Grasping at straws..
SorrySD.
They weren’t refering to Augusta.
True…..
So what can we built in Maine for jobs? Lets see…wind mills, telemarketing, art galleries, and last but not least tourist traps with all their great T-shirts.
Exactly what they have in Eastport….I cant believe some out of towner can come in and they believe this person….What about the jobs??
What jobs, exactly?
The Downeast LNG promoters know there is no chance of building their project. They are merely buying time to draw salaries until their investors finally pull the plug. The last thing this country needs right now and for the foreseeable future is to import more natural gas. We have the largest proven reserves of any country in the world. This, on top of the many, many other reasons that Godfrey and others have pointed out, why it should not be built at that site.
Tom, Why don’t you try to write a balanced story that actually has more opinions than the one that called you? It would be nice to see a real story with multiple points of view and different ideas then one very opinionated and closed minded person. Just to be fair I did see that you tried to call Dean Girdis, but a left message doesn’t make for a balanced story and doesn’t count as an honest attempt to present that balanced story. If he did get your message I think he is a smart man to not return your call based upon your efforts so far in your stay as a Washington County reporter.
Why does every part of the country need to be developed and made to look like a concrete industrial jungle?
There are some parts of the world that are worth more than just dollars and cents in some peoples pockets, Passamaquoddy Bay is one of them.If, and it is a big “IF”, this thing ever gets built, the ones that will benefit the most are the shareholders of major corporations.
Jobs. We need to carve small sections out of the state for development, so we can have jobs to live here. It would be nice if our children could grow up, make a living and stay in our community. It would be nice to see our children and grandchildren more then a couple of times a year when they come back to the state for the holidays.

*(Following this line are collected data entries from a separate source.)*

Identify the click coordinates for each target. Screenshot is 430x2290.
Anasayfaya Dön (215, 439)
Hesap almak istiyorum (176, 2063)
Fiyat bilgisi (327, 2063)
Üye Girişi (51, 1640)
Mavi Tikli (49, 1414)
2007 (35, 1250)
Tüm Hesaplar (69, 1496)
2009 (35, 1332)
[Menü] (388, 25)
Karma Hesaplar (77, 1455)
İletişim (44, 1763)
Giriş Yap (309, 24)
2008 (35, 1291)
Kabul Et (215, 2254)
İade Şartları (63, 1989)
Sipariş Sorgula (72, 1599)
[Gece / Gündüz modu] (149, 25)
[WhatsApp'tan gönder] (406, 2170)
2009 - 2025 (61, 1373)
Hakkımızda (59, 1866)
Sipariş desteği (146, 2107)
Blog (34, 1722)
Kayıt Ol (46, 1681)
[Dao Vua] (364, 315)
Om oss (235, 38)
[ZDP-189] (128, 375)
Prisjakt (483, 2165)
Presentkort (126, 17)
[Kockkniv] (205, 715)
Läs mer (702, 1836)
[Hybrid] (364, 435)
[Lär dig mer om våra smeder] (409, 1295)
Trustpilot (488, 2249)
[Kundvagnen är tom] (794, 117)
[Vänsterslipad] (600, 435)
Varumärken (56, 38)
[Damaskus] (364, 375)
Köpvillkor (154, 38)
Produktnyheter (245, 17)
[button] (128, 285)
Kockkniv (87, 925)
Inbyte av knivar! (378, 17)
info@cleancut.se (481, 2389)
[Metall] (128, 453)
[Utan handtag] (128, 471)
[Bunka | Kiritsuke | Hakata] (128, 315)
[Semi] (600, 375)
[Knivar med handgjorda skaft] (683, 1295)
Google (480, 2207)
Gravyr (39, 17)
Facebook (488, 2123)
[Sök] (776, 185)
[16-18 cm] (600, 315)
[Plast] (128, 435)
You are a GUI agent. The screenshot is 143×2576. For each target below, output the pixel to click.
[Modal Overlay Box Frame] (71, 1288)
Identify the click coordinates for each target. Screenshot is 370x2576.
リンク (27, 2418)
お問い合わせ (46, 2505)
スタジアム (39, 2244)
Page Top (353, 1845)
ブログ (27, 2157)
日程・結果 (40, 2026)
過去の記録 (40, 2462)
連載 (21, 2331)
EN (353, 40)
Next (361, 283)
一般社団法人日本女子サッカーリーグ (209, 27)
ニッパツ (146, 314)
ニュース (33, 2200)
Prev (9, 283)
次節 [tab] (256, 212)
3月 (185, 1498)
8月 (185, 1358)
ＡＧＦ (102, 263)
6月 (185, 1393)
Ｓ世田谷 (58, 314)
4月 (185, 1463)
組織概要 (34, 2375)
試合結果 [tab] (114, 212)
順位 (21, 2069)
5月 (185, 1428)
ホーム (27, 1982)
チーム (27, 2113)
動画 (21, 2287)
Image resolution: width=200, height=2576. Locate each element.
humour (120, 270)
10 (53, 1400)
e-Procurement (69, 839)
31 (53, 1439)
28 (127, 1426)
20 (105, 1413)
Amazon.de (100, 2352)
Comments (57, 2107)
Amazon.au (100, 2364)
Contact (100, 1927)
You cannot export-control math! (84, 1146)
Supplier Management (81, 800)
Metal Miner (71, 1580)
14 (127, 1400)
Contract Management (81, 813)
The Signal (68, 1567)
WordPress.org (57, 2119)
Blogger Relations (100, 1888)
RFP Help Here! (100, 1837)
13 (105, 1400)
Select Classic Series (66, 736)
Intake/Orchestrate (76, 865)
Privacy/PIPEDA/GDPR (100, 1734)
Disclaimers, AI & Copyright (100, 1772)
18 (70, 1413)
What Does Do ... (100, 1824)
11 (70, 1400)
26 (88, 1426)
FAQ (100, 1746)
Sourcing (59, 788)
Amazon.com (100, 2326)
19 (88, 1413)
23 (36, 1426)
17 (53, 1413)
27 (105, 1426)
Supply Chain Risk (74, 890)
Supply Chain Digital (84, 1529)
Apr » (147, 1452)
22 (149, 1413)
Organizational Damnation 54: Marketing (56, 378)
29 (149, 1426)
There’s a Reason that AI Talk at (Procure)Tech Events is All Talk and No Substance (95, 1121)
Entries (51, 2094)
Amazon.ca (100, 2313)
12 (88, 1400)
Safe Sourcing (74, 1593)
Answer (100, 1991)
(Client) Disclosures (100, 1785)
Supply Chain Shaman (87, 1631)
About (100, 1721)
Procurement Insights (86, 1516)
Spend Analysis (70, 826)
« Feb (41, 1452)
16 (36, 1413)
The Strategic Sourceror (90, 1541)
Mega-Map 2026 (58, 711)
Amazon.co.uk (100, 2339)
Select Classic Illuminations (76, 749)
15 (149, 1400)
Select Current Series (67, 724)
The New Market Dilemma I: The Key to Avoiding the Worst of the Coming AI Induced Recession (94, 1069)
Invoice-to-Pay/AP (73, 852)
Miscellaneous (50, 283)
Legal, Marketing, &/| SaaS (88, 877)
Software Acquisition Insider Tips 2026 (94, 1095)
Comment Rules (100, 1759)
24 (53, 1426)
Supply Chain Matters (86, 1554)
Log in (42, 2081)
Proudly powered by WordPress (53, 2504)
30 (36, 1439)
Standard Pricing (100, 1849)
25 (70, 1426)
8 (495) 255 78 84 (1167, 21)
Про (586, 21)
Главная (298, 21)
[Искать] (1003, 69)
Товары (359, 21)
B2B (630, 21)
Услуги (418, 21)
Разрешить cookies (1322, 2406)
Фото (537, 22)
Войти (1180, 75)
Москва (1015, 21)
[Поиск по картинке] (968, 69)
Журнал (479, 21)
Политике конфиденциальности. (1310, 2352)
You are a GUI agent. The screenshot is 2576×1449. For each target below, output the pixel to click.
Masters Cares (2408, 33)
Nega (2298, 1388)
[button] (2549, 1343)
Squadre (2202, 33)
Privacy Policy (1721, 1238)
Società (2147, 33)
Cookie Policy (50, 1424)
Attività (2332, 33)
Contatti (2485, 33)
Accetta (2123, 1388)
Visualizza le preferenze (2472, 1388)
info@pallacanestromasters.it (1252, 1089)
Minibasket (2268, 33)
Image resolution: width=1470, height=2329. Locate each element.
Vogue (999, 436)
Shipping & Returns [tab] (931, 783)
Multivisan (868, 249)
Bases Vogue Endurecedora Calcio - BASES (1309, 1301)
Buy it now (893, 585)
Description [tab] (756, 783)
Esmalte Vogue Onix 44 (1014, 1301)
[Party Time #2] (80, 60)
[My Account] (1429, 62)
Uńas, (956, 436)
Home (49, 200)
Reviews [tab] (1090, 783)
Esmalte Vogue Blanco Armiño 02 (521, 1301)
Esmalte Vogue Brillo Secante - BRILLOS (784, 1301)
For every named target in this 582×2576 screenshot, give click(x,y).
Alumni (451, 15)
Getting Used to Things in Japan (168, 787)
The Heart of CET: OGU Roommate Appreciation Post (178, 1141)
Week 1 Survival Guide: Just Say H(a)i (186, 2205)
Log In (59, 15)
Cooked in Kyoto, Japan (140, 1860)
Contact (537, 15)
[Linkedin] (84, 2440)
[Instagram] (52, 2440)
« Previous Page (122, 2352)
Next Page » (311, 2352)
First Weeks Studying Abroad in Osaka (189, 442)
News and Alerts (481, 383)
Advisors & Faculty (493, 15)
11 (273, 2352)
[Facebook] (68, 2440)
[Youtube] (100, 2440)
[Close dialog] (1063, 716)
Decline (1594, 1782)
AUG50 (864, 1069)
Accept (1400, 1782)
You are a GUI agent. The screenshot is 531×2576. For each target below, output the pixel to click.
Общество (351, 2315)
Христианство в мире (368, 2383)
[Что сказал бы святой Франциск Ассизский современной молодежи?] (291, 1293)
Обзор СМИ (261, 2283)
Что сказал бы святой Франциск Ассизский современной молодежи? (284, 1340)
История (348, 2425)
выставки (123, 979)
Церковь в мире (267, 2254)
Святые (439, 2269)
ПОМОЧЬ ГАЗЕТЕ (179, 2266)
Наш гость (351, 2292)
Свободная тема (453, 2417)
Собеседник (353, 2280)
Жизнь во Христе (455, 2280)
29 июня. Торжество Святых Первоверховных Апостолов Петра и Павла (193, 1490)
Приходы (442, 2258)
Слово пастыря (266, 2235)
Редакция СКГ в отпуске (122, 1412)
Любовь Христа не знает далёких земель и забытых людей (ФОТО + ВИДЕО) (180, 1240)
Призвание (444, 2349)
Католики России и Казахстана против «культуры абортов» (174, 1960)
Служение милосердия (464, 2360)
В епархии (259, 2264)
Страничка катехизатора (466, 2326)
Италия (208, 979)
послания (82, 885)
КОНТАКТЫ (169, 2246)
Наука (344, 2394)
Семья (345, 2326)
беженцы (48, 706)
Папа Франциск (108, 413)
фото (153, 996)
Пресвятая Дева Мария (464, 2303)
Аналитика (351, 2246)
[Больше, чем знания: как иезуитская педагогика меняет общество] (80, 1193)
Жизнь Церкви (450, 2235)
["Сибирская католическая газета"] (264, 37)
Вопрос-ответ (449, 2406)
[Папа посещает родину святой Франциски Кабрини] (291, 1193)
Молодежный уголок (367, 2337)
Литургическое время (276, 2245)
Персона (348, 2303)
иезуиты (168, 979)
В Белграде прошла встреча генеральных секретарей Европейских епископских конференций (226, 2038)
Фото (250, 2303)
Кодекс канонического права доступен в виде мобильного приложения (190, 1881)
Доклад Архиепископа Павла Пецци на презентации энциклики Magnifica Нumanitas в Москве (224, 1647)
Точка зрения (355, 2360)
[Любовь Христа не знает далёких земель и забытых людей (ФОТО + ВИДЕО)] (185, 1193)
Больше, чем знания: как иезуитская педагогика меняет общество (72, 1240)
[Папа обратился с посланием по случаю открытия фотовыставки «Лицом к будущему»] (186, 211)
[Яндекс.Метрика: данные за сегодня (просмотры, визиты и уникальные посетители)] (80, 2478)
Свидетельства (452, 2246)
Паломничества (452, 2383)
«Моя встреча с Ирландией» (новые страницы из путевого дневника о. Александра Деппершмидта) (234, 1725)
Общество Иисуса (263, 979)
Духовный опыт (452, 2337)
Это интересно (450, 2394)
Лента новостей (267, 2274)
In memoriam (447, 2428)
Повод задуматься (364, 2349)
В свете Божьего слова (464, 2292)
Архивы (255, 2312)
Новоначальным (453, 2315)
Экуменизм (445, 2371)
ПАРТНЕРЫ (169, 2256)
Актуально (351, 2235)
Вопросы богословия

And those shareholders are called pensions for current and retired teachers, cops, firemen, State and Federal workers, postal workers, and let’s not forget, all you retiree’s from the industrial jungle you left.
I sure hope you are part of the 1% that can afford to hire full time nursing care in your home when the time comes. It will be increasingly difficult to find young healthy care givers, as they are being force to leave this paradise that you wish to freeze in time.
Have you ever looked at a map of Washington County? It is larger in area than Rhode Island and Delaware combined. 83% woods, 13% lakes and streams, that leaves 4% for living and industry. I would think that the 100(?) acres that this would take up along the bay would not have that much of a detriment to 99.9% of the population of Washington County. However if there were 90 more jobs, paying a living wage to citizens living in this county. That would be huge.